Benim yarama dokundunuz. En hassas olduğum husus burasıdır. Türkiye maalesef enerji teknolojilerinin yerlileştirilmesi konusunda yeteri kadar iyi adım atamadı. Örneğin savunma sanayiinde uzun yıllara dayanın bir yerlileşme politikası var. Teknoloji transferi anlaşmaları, yerli ürünler ve teknolojiler ortaya çıkarmıştır. Benzeri bir strateji başka alanlarda pek hayata geçememiştir. Zaten bir anlamda bunu da bertaraf etmek için AK Parti hükümetleri tarafından enerji sektöründe yerli katkı payı konsepti geliştirildi. Nükleerde yerli üretim konusunda sözleşmelere ciddi maddeler konuldu. İnşallah çalışır diyelim.
Teknoloji dediğiniz şey de bugünden yarına olacak şey değil ama...

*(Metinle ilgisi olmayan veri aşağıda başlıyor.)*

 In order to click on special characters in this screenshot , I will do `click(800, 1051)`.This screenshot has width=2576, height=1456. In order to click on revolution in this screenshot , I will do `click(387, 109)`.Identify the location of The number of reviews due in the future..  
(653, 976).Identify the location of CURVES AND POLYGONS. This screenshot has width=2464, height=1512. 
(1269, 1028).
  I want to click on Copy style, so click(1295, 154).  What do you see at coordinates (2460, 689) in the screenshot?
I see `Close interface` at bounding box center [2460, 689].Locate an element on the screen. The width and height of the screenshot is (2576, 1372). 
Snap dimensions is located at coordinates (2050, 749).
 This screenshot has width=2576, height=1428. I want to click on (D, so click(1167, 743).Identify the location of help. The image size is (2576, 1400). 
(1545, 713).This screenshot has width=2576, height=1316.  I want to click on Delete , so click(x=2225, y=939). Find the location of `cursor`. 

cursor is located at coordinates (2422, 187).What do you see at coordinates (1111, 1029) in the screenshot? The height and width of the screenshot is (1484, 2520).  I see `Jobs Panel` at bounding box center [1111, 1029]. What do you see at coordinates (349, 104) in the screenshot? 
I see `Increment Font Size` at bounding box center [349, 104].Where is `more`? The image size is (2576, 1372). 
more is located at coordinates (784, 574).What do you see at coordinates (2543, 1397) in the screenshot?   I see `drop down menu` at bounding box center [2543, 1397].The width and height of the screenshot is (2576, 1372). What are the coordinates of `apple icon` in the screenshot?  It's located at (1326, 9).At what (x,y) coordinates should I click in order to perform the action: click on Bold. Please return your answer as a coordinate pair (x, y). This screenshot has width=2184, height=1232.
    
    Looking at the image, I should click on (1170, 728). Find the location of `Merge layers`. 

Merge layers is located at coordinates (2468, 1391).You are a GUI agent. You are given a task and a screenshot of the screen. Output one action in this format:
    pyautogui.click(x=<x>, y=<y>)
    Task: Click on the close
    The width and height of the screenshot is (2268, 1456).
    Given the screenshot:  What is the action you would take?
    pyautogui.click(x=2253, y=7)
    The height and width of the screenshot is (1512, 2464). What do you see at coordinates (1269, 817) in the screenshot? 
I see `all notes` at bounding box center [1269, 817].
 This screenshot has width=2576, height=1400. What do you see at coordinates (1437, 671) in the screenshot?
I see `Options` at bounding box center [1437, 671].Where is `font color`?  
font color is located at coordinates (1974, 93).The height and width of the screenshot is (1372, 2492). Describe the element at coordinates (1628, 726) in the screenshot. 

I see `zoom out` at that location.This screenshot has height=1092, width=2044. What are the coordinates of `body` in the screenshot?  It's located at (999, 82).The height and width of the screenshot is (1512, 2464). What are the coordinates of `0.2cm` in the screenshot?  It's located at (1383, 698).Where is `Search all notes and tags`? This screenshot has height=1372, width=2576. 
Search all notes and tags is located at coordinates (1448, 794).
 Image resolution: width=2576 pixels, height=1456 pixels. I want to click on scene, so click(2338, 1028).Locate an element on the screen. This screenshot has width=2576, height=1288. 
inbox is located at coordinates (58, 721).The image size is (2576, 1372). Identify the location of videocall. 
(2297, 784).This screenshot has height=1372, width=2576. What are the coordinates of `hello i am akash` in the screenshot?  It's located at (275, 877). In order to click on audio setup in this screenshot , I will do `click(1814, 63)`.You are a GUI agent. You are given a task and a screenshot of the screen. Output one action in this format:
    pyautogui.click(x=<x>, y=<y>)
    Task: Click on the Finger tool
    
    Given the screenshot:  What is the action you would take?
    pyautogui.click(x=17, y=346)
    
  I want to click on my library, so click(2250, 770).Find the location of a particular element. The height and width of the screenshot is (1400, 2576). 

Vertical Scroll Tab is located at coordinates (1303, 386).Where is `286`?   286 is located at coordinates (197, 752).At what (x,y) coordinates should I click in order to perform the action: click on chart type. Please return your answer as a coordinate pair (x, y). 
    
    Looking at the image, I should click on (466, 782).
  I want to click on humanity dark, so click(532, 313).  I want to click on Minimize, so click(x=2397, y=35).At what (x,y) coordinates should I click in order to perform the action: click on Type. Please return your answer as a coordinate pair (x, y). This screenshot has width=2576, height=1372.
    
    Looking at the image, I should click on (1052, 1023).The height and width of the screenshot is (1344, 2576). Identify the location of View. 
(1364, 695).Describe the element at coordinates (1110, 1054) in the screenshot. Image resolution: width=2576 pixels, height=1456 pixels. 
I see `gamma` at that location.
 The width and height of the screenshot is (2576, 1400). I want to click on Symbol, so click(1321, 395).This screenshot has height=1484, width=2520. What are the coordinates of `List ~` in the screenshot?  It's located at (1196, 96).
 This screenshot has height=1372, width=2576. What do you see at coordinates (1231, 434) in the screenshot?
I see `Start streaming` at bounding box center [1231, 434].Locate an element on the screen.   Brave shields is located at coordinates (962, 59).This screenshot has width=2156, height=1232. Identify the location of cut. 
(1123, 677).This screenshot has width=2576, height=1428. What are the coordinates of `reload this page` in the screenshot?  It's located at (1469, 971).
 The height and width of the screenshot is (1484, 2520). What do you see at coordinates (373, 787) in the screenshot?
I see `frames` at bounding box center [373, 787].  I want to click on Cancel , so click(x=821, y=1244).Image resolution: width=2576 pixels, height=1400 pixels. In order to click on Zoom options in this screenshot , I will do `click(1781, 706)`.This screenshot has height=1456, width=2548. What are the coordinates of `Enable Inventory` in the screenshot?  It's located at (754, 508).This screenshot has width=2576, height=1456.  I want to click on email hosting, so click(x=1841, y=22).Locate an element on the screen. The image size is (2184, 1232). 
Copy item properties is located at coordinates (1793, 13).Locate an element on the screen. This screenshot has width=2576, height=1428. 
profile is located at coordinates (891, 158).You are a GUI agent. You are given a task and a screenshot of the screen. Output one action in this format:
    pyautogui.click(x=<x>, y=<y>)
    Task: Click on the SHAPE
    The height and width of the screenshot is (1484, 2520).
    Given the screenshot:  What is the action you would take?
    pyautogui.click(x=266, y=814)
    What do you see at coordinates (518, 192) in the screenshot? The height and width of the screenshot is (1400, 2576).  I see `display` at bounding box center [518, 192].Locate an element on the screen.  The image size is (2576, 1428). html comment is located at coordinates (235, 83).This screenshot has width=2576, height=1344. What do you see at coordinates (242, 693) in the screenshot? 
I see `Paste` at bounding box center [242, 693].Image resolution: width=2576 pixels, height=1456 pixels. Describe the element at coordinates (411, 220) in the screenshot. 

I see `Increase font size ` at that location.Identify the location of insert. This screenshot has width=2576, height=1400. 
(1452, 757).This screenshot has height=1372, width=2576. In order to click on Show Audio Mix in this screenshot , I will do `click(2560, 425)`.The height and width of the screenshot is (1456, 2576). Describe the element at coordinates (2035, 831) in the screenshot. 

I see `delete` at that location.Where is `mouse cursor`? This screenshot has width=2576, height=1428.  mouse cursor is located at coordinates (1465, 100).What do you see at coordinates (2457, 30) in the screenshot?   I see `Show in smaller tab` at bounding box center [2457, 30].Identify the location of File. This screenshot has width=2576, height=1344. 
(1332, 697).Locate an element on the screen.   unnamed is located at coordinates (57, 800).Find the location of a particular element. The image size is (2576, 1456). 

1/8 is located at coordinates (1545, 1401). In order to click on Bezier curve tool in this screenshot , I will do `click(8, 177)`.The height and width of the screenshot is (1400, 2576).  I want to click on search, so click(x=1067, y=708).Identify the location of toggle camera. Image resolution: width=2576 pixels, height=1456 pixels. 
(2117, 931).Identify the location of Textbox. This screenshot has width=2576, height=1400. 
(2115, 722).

Evet, Türkiye'nin belki gelecek 20-30 yıllık dönem için bugün her şey sıfırdan başlıyormuş gibi bir enerji ARGE stratejisi belirlemesi lazım. Aslında bunlar kısmen var. Parça parça işler yapılıyor. Fakat ben geçenlerde Japonya'da bir think-tank kuruluşuna, Japon Enerji Ekonomisi Enstitüsü’ne gittim. Dünyada en iyi çalışan ajans olduğu söyleniyor. 200 çalışanı var, 130'u ARGE mühendisi. Dünyanın en büyük araştırma laboratuvarları enerjiyle bir şekilde alakalı. En büyük bilgisayarlar enerji bakanlığı ve benzeri kuruluşların bünyesinde.
Bizde nedir ARGE durumu?
Bizim oynamayı arzu ettiğimiz lig, ARGE’nin, teknolojinin, know-how'un, patentlerin olduğu bir lig. Bu 10, 15, hatta 30 yıllık bir perspektif. Bu açıdan baktığımız zaman şahsen ben ilgili Bakanlıklarımızın işin bu boyutunda da çok ciddi adımlar atmasını beklerim. Çok iyi laboratuvarlar, çok iyi test merkezleri kurulması için bugün adım atsak 10 yıl sonra iyi bir noktaya geliriz. Ama beş yıl sonra adım atarsak 25 yıl sonra mükemmel hale gelirler. Biz kendi teknolojimizi geliştirmediğimiz sürece orta gelir tuzağından kurtulamayız. Bütün sektörlerde bugüne kadar verilen teşvikler kısmen faydalı olmuştur. Bir üst sınıfa sıçrama için büyük araştırma laboratuvarlarının kurulması, patentlerin iyi çalışması ya da çok ciddi bir yatırım gerekir. Yepyeni bir dünyada yaşıyoruz. Çok değişen bir sektördeyiz. Üniversitelerimizin, araştırma kurumlarımızın, yatırımcılarımızın, profesyonellerimizin, bakanlıklarımızın, regülatör kuruluşlarımızın bu değişime ayak uydurması lazım. Bence bunun daha çok bilgi üreten, daha çok teknoloji üreten, uluslararası etkileşimi ve netwörkü daha güçlü bir yapıya dönüşmesi gerektiği kanaatindeyim.